April 2003

As always, feedback is welcome.

Reasoning about Uncertainty, Bayesian Belief Networks

Certainty Factors

The first expert systems were research efforts in the medical diagnostic domain. The researchers quickly found out that dealing with, and propagating, uncertainty was a critical issue for medical systems. Typically medical experts hedged their opinions with words like "likely" and "may".

The researchers invented the concept of certainty factors (CFs) to represent this uncertainty. These were numbers between 0 and 100. A given bit of data had a CF associated with it. For example the symptom "patient has a cough" might have a CF of 70 if its not clear how bad the patient's cough is.

Rules would also have CFs, so the rule that "if a patient has a cough then the patient has a cold" might also have a CF, say 60. The CF of the symptom is then mathematically combined with the CF of the rule to come up with a CF for the final diagnosis.

An diagnostic expert system could then, given a set of symptoms, generate a number of possible diagnoses and the CF associated with each.

(Note that uncertainty is only critical for certain types of applications. The expert system in a doctor's office that helps fill out insurance forms needs to say exactly what form to fill out, not provide a menu of probable choices ranked by possibility.)

The formula for propagating CFs was developed by "feel", tweaked until the medical experts were comfortable with the results.

Many expert system tools provide CFs as part of their knowledge representation and reasoning engine.

Bayesian Belief Networks

It wasn't long before more rigorous types pointed out that probability theory already had all the tools necessary for propagating belief, in Bayesian theory. And it was mathematically precise, not like the ad hoc CFs.

Thrown on the defensive, the CF creators argued that there is so much uncertainty in the uncertainty estimates in an expert system that it hardly matters if they are propagated with mathematical precision. If a doctor estimates that a cough implies a cold with certainty 60, that could really be anywhere from 40 to 80.

Moving to the offensive, the CF creators noted that it was much more complex to use probability theory.

Complexity has never slowed the research community down, and a wealth of work has been done on Bayesian belief networks (BBNs). These use rigorous mathematics to propagate belief (probabilities) between connected nodes in a network.

Using a BBN, the cough/cold example would be represented: P(cough, 0.7), P(cold | cough, 0.6). The first is just the probability the symptom is a cough. The second is the conditional probability that the disease is a cold given the symptom cough.

But, it would also be necessary to include P(not cough, 0.3) and P(cold | not cough, 0.2) for the formulas to be used to accurately determine P(cold). That is because the probability of the patient having a cold is a combination of the probability given a cough as a symptom and the probability of having a cold if not cough is a symptom.

And if the node describing the conditional probability of a cold, given a cough, were to be connected to other nodes, then we would also need to specify P(not cold|cough) and P(not cold|not cough).

It is this requirement for a matrix of conditional probabilities that adds overhead to the development of BBNs.

But, the potential of a BBN is fantastic. All the factors in a particular problem domain can be connected together in dependency networks, with the conditional probabilities at each node specified as above. Then, as evidence about a situation is gathered, that evidence, which itself is expressed as a probability, can be propagated through the entire belief network, updating the beliefs of all the other nodes.

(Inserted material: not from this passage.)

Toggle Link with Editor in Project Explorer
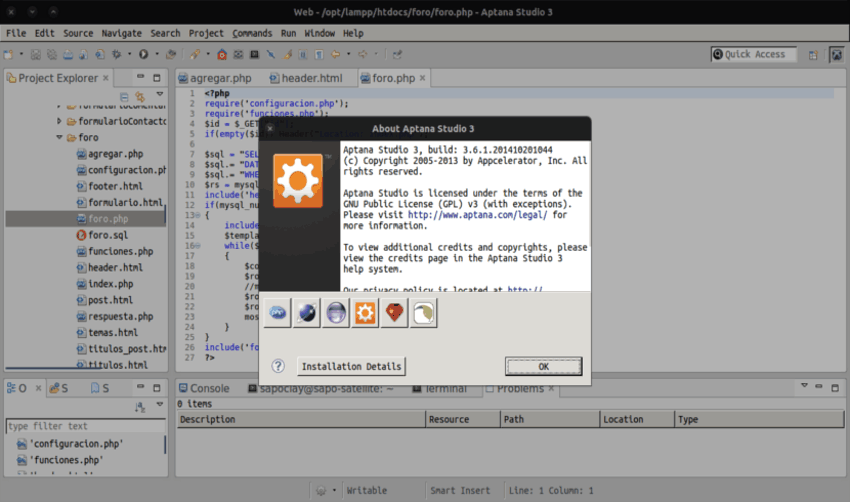The image size is (850, 502). tap(141, 96)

This means propagating both backwards and forwards, which is where the real power of Bayes' theorem comes to bear. It states that one can compute the P(A|B) from P(B|A) by the formula:

P(A|B) = P(B|A) * P(A) / P(B).

This equation has another very important implication. It overcomes the CF creator's objection that estimates of uncertainty are themselves extremely uncertain. Consider the cough/cold example.

It is difficult to determine the probability that someone has a cold given they have a cough. A doctor will go by feel, indicating a cold is likely if the patient has a cough.

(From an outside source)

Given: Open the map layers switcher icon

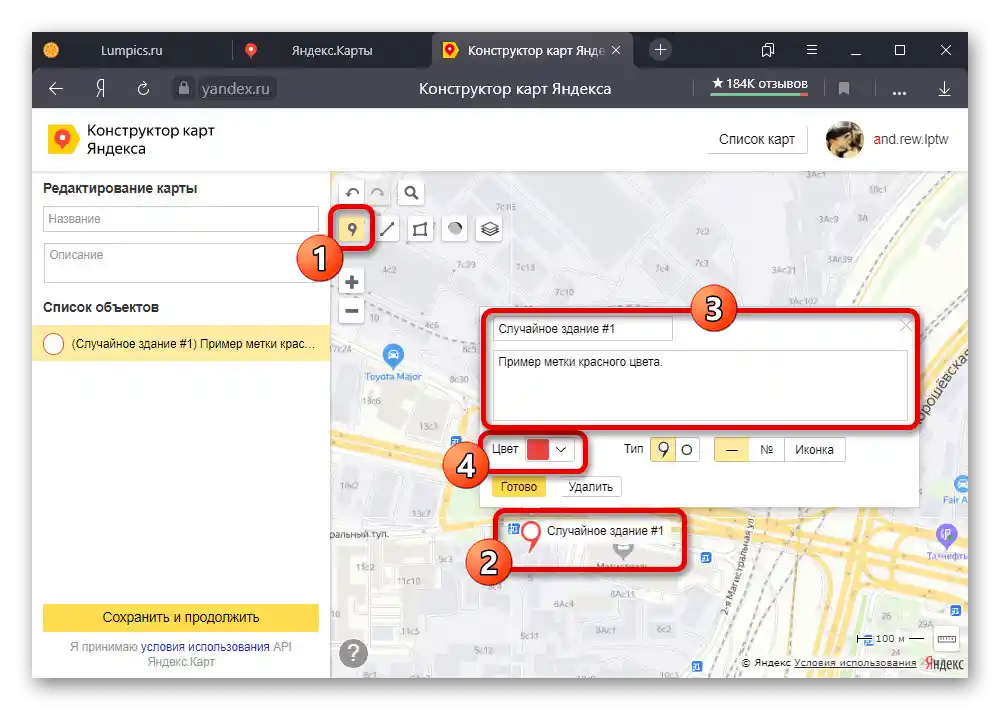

But, it is easy to measure exactly how many patients that visit the doctor have colds, how many have the symptoms of a cough, and, most important, how many who have colds have a cough.

That is, whereas determining P(cold|cough) is hard, we can use statistics to exactly determine P(cough|cold).

Armed with Bayes theorem, and P(cold) and P(cough) in the doctor's office, we can then precisely compute P(cold | cough) given P(cough | cold).

P(cold | cough) = P(cough | cold) * P(cold) / P(cough).

It is no longer necessary to estimate what "likely" means.

One can imagine great networks of linked conditional probabilities used to model different application domains, that react to evidence, propagating beliefs, and that is exactly what people do with Bayesian belief networks (BBNs).

There are many deployed applications using BBNs, and there are a number of commercial products available as well.

But there are technical problems, the first being that propagation is computationally too hard given a significant number of nodes -- unless you make assumptions and limitations as to the type of network you build.

The second is that it is difficult to get all of the probability data for the nodes. As the CF creators pointed out, what good is it if the data is wrong?

Researchers are working on both these areas, with learning algorithms for developing BBNs from statistical data, and better algorithms for propagating beliefs.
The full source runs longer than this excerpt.